Seks bebas,
sudah menjadi hal ‘biasa’ di kalangan pelajar apalagi mahasiswa. Baik atas
dasar cinta ataupun motif ekonomi. Mengenai hal ini, dalam beberapa kesempatan
saya sering ngobrol dengan teman atau warga terutama yang dekat dengan fenomena
ini, terutamanya lagi yang terjadi di kalangan pelajar (siswa SMA dan
setingkatnya).
Menurut
penuturan beberapa kawan, ada beberapa siswa yang di DO (drop out) atau
dikeluarkan dari sekolahnya karena hamil diluar nikah atau ada juga yang bahkan
terbukti melacurkan diri ke om-om atau lelaki hidung belang (untuk di daerah…

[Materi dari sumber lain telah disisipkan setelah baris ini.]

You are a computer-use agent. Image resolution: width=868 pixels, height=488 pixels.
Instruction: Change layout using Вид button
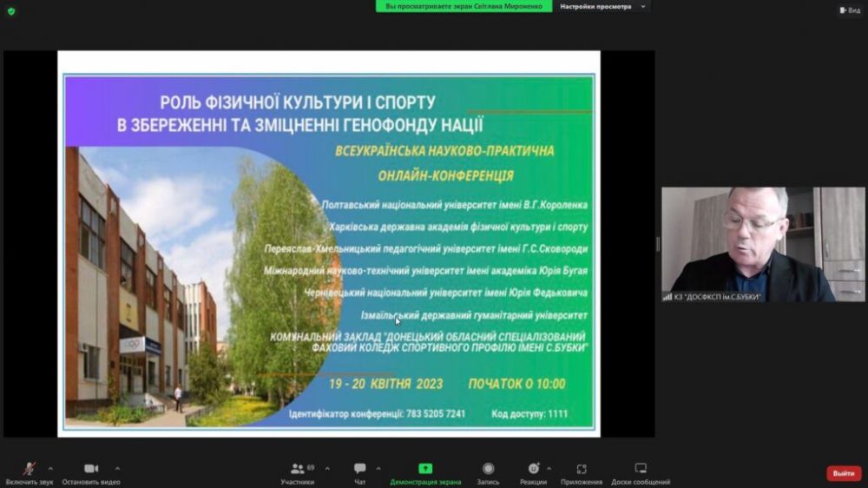pos(849,10)
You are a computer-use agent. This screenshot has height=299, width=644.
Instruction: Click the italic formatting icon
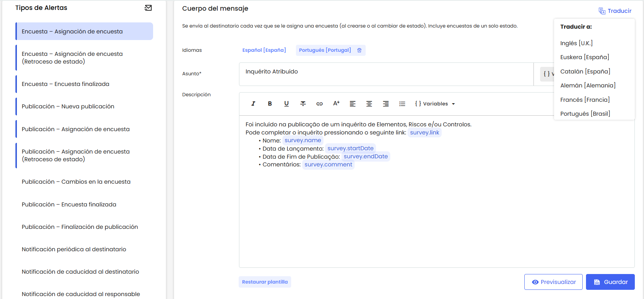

wow tarifnya ternyata luar biasa tinggi loh..)
Mari kita
luruskan dulu sejenak, di tulisan curahan dari Pojok Redaksi ini saya tidak
akan membahas mengenai tarif dan bagaimana perilaku seks dikalangan remaja
ataupun pelajar. Namun, disini saya secara pribadi ingin sedikit mengkritisi
tentang nasib mereka (para pelajar) yang sudah ketahuan.
Ya,
rata-rata ketika pelajar ketahuan berbuat asusila baik itu terbukti hamil di
luar nikah, terbukti melakukan seks diluar nikah melalui foto atau video
amatir, atau bahkan beberapa ada yang dijebak oleh gurunya sendiri sehingga
mengakui perbuatannya- (si guru pura-pura menjadi pelanggannya) dll.

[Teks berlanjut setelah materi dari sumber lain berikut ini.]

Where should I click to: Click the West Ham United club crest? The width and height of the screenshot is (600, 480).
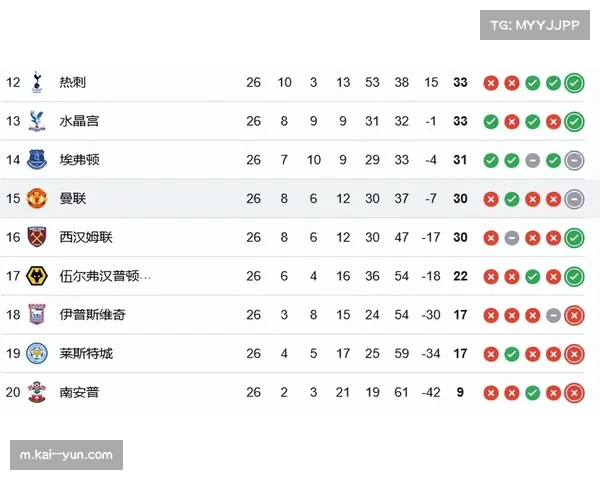tap(38, 238)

Maka, tindakan ‘umum’ yang selama ini dilakukan khususnya oleh pihak sekolah
adalah menghukum siswi atau siswa yang bersangkutan dengan mengeluarkannya atau
men D.O nya dari sekolah. Melanggar aturan sekolah dan mencemarkan nama baik
sekolah, kira-kira seperti itu alasannya.
Pertanyaan
yang kemudian saya ajukan adalah : “Bagaimana ya nasib sang siswa/siswi itu
setelah dikeluarkan dari sekolah?? Apakah dengan mengeluarkan si siswa/i itu
adalah sebuah solusi untuk masa depan yang bersangkutan?”
Dalam
kacamata kepentingan pihak sekolah, mungkin itu sebuah solusi. Setidaknya
dengan mengeluarkan siswa ybs, sekolah dinilai tegas dan tidak mentolerir
siswanya yang berbuat demikian dan ini sacara tidak langsung menjadi peringatan
bagi siswa-siswi lainnya. Namun, bagaimana jika memakai kacamata pendidikan dan
pengajaran? Apakah masa depan siswa ybs akan menjadi lebih baik pasca
dikeluarkan?
Beberapa
hasil diskusi saya dengan teman-teman di lapangan justru memandang sebaliknya.

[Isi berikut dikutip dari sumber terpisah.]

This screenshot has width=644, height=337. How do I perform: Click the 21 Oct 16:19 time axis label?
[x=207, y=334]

Pasca dikeluarkan dari sekolah atau disisihkan dari lingkungan pendidikan,
ditambah dengan hukuman yang tentunya datang juga dari keluarganya, yang
bersangkutan cenderung akan lebih liar. Umumnya, disinilah ‘peluang’ dia untuk
lebih tidak terkontrol dan sangat memungkinkan untuk menjadi ‘pelacur’ dan
sejenisnya.
Bahasa
merekanya : “Ya, sekolah gak diterima lagi, dikeluarga sudah dianggap sampah..
ngapain lagi, selain akhirnya gue nyari duit aja.. tanggunglah…” demikian
kira-kira pembelaanya.
Pada titik
‘tanggung’ itulah yang seharusnya menjadi pertimbangan, kajian dan bahasan yang
harus disikapi lebih lanjut khususnya bagi institusi pendidikan bernama
sekolah. Bahwa, mengeluarkan siswa dari sekolah dalam kasus seperti diatas
adalah bukan sebuah solusi yang tepat, tapi hanya penyikapan yang dinilai
reaksioner dan sepihak. Seharusnya, baik pihak sekolah dan keluarga juga
masyarakat memandang jauh kedepan akan effek jangka panjangnya terutama bagi
siswa ybs.
Sederhananya,
menurut saya mereka yang terbukti atau ketahuan melakukan penyimpangan seks
haruslah tetap diterima di sekolah atau kampus, diperlakukan seperti siswa
lainnya, yang berbeda secara khusus yang bersangkutan lebih mendapatkan
pembinaan dalam bidang tertentu, misalnya mata pelajaran moral ataupun
keagamaan. Selain itu, secara umum ini masalah ini sudah seharusnya menjadi
evaluasi bersama antara pihak sekolah dan keluarga siswi/a yang bersangkutan :
apakah ada sistem, mekanisme atau komunikasi yang salah selama ini dan
sebagainya.
Artinya,
dari sini kita memahami jika sekolah bukanlah tempat kerja, dimana aturan
layaknya kontrak yang kaku dan cenderung sepihak, tapi sekolah adalah tempat
dilangsungkannya pendidikan dan tentunya juga pengajaran dengan proyeksi jangka
panjang, bukan hanya menyangkut angka (nilai raport) tapi juga moral tentunya.
Adalah tanggungjawab moral pihak sekolah juga untuk menyelamatkan masa depan
siswanya yang berperilaku (seks) menyimpang.